The heads said they need the money to buy essential materials for the examination, such as test tubes, gases and specimens.
Today, Kenya National Examinations Council (Knec) chairman George Magoha is scheduled to give a briefing in Nairobi on the council’s preparedness for the examinations.
Practical examinations will start on October 22 and will run until November 1. Subjects to be examined include French (Oral and Braille), German (Oral), Arabic (Oral), Kenya Sign Language (Practical Signing Skills), Music (Practicals) and Home Science (Food and Nutrition.
School heads said suppliers are reluctant to provide them with goods and services before payment.
The Kenya Certificate of Primary Education (KCPE) examination will start late next month while the Kenya Certificate of Secondary Education (KCSE) examination will start in early November.
Some 1.7 million candidates will sit the examinations, 1,060,787 of them for KCPE and the remaining 663,811 for KCSE. The tests will be administered at 10,075 centres across the country.
The head teachers regretted that a month after schools re-opened, the government is yet to release the scheduled 20 per cent capitation to learning institutions.
“I need money to keep these students in school. When the government releases the cash at the end of the term, I wonder what they expect me to use the money for,” said a head teacher of a special needs school in Busia County.
Another principal said non-teaching staff are suffering as many of them are unable to take care of their families due to delayed salaries.
Among the challenges the head teachers are facing are: Delayed payment of salaries to non-teaching staff, difficulties in paying suppliers and late payment of salaries to teachers hired by boards of management.
In August, the ministry released Sh6 billion to schools after protests by head teachers.
The money was released at the end of the term when schools were almost closing.
Kenya Secondary School Heads Association (Kessha), Special School Heads Association of Kenya (SSHAK) and Kenya National Union of Teachers (Knut) have also raised the alarm over the delay.
Kessha chairman Kahi Indimuli said school heads are worried by frequent delays in disbursement of the funds. He called for a long lasting solution.
“We have an eight per cent VAT increase in the cost of many goods and schools are affected. When you delay the funds, it means we have to get items from suppliers on credit, yet most of them are not willing to do so,” said Mr Indimuli.
He said schools are suffering due to lack of funds, adding that the most affected are day schools which rely mostly on the capitation.
“It is very stressful to manage a school when you are not sure when the funds will come,” said the chairman.
Special school heads association chairman Arthur Injenga said they were yet to receive Sh500 million from the government.
“Children with special needs are unique. Any delay in releasing the funds inconveniences us completely,” he said.

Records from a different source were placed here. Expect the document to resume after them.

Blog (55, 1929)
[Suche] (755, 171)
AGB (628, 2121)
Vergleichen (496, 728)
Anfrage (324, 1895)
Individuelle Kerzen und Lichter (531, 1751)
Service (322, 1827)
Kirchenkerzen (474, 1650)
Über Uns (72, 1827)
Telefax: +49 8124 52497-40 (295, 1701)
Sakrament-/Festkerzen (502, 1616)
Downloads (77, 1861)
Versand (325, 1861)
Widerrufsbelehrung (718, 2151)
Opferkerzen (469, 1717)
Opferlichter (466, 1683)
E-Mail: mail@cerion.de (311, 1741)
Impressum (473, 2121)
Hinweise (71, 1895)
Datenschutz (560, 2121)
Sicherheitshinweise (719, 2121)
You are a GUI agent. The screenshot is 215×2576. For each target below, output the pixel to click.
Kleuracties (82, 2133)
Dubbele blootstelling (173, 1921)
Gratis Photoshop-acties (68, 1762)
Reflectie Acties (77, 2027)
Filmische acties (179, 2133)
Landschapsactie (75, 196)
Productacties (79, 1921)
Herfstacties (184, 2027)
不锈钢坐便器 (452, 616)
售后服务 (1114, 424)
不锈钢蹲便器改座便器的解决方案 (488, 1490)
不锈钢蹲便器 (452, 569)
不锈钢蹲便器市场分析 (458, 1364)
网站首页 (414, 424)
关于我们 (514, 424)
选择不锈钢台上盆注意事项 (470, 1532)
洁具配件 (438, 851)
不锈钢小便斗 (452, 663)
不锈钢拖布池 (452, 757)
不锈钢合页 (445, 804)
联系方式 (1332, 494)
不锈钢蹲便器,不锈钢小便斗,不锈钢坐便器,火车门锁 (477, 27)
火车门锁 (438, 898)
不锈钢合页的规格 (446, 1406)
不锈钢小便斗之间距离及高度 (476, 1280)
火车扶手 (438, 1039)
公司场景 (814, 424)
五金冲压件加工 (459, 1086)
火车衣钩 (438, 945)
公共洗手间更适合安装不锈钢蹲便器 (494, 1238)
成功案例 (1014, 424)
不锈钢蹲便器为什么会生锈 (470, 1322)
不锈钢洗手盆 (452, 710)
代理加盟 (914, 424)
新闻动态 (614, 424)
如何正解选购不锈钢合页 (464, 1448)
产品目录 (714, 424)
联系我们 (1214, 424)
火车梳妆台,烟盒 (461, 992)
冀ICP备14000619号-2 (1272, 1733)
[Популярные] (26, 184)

Knut Secretary-General Wilson Sossion asked the government to release the funds and stop creating chaos in the education sector.
“The government should release the funds by the end of this week, otherwise we shall ask that schools take a break until all the money is wired,” said Mr Sossion.
However, Education Principal Secretary Bellio Kipsang said the government is working round the clock to have the cash disbursed to schools.
“We are in talks with the National Treasury on this issue. We have the best interests of our children at heart and we will ensure that they get the funds on time,” said Dr Kipsang.
He said the delay in releasing the funds was occasioned by the Supplementary Budget and the Finance Act, which were signed into law last week by President Uhuru Kenyatta.
In last week’s supplementary budget, the basic education budget was reduced by Sh1 billion in respect of expenditure, both recurrent and development.
The government releases funds to schools in phases; first term 50 per cent, second term 30 per cent and third term 20 per cent.